放線菌聚酮類化合物的合成生物學研究及生物制造

劉衛兵，葉邦策

（華東理工大學微分析與生物系統工程實驗室，生物反應器工程國家重點實驗室，上海200237）

聚酮類化合物是一大類天然產物的總稱，也是次級代謝產物中最大的一類。聚酮化合物種類廣泛，目前已發現的聚酮化合物超過10000種，由其衍生出的新化合物更是不計其數[1-2]。迄今已發現多種生物能合成聚酮化合物。如細菌（糖多孢紅霉菌合成紅霉素，erythromycin；金色鏈霉菌合成四環素，tetracycline）[3]、真菌（茄褐紋菌合成洛伐他汀，lovastatin）[4]、植物（大黃合成大黃素，emodin）[5]、昆蟲（來自藥材甲的雌性信息素，stegobinone）[6]等。其中，微生物生物合成是其主要來源途徑，微生物可以通過不同的生物合成途徑生成不同用途的藥物，包括抗生素（如通過糖多孢紅霉菌代謝合成紅霉素，erythromycin A）；抗真菌藥物（如通過結節鏈霉菌合成兩性霉素B，amphotericin B）；抗寄生蟲藥物（如通過阿維鏈霉菌代謝合成阿維菌素，avermectins）；殺蟲劑（如多刺甘蔗多孢菌代謝合成多殺菌素，spinosyn A）；免疫抑制劑（如吸水鏈霉菌合成雷帕霉素，rapamycin）及抗癌藥物（如利用天藍淡紅鏈霉菌合成多柔比星，doxorubicin）等[7-13]。目前，全球約有70%的抗生素是由微生物制造，其中使用最多的是放線菌，約占所有微生物的2/3[14]。

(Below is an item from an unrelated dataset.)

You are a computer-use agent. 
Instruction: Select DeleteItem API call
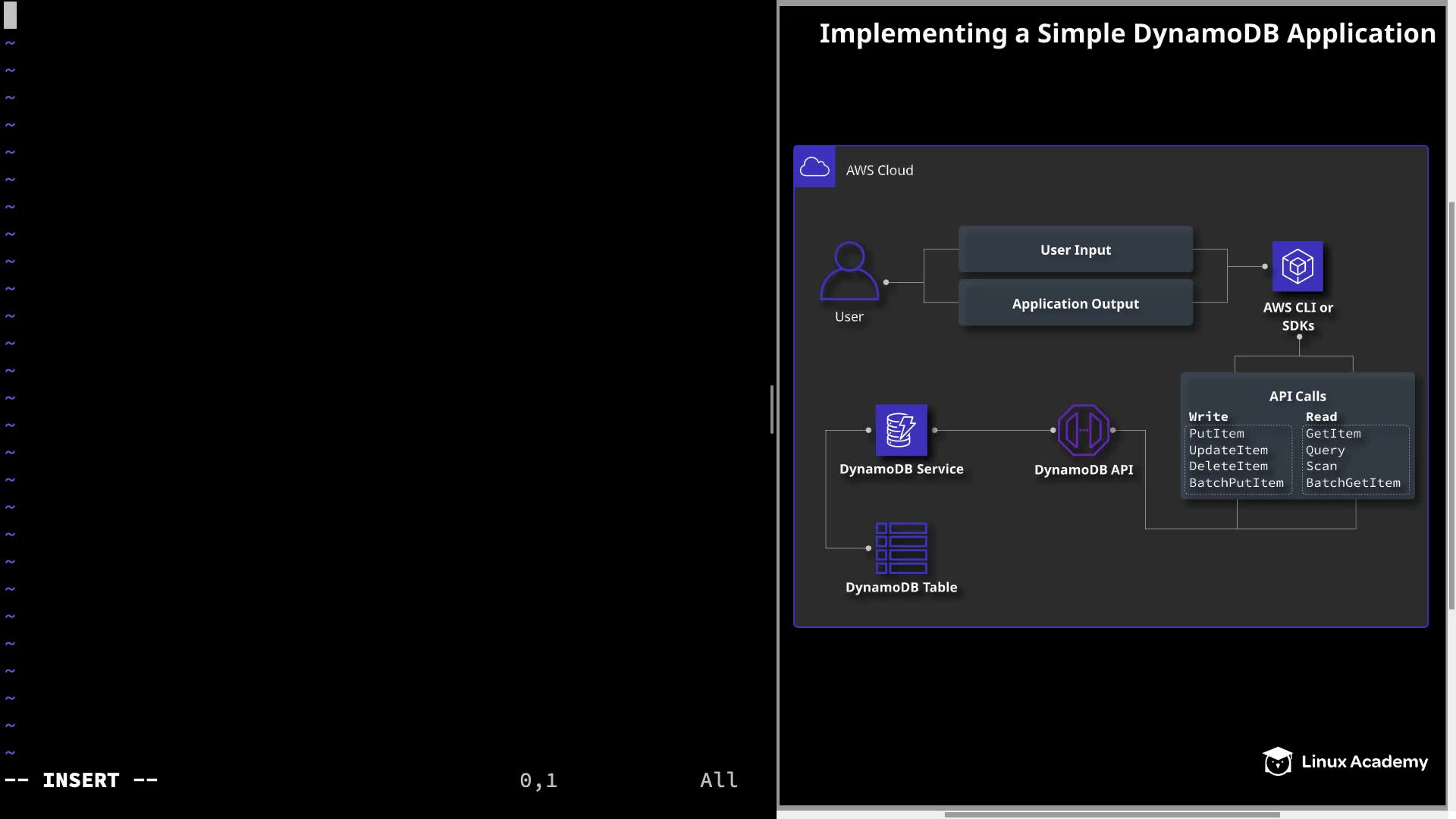click(1228, 466)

聚酮化合物具有廣泛的用途，特別是在醫藥領域，每年聚酮來源的藥物銷售額超過200 億美元[15]。由于其在醫藥、健康等方面的巨大經濟價值及應用前景，吸引了大量科學家的關注。隨著合成生物學的發展及綠色制造的興起，越來越多的研究人員對聚酮化合物進行深入研究，包括其代謝通路、合成途徑、前體供應、底盤細胞優化、異源表達等，以期通過合成生物學的新技術不斷改造和優化聚酮化學物的合成，同時利用綠色制造的理念，開發聚酮化合物生物合成的新思路。如Cheng 等[16]對正交檸檬烯生物合成（orthogonal limonene biosynthetic，OLB）途徑進行了改造，用以高效生產檸檬烯，從而使檸檬烯生物合成比傳統途徑提升6倍，在補料分批發酵中可達917.7mg/L，是目前已知的最高產量。洛伐他汀（lovastatin）也是一種重要的聚酮類化合物，主要由土曲霉合成并被廣泛用作降血脂的藥物。包括洛伐他汀在內的他汀類藥物占到降血脂藥物市場總額的80%以上。Itoh 等[17]通過對土曲霉ATCC20542 的代謝途徑進行改造，敲除其中甾醇調節元件結合蛋白和分裂激活蛋白可將洛伐他汀產量提高2.6倍和5.1倍。紅霉素是一種典型的聚酮類化合物，也是醫藥和畜牧業中常用的大環內酯類抗生素，本文作者課題組[18-22]通過翻譯后修飾代謝工程策略對紅霉素工業高產菌進行代謝及調控通路改造，實現其產量翻倍（下文將詳細介紹）。阿維菌素是知名的聚酮類大宗化學品，Wang等[23]通過改造阿維菌素合成途徑中碳代謝流的策略使阿維菌素B1a 的工業生產效價達到史無前例的9.31g/L（詳見下文介紹）。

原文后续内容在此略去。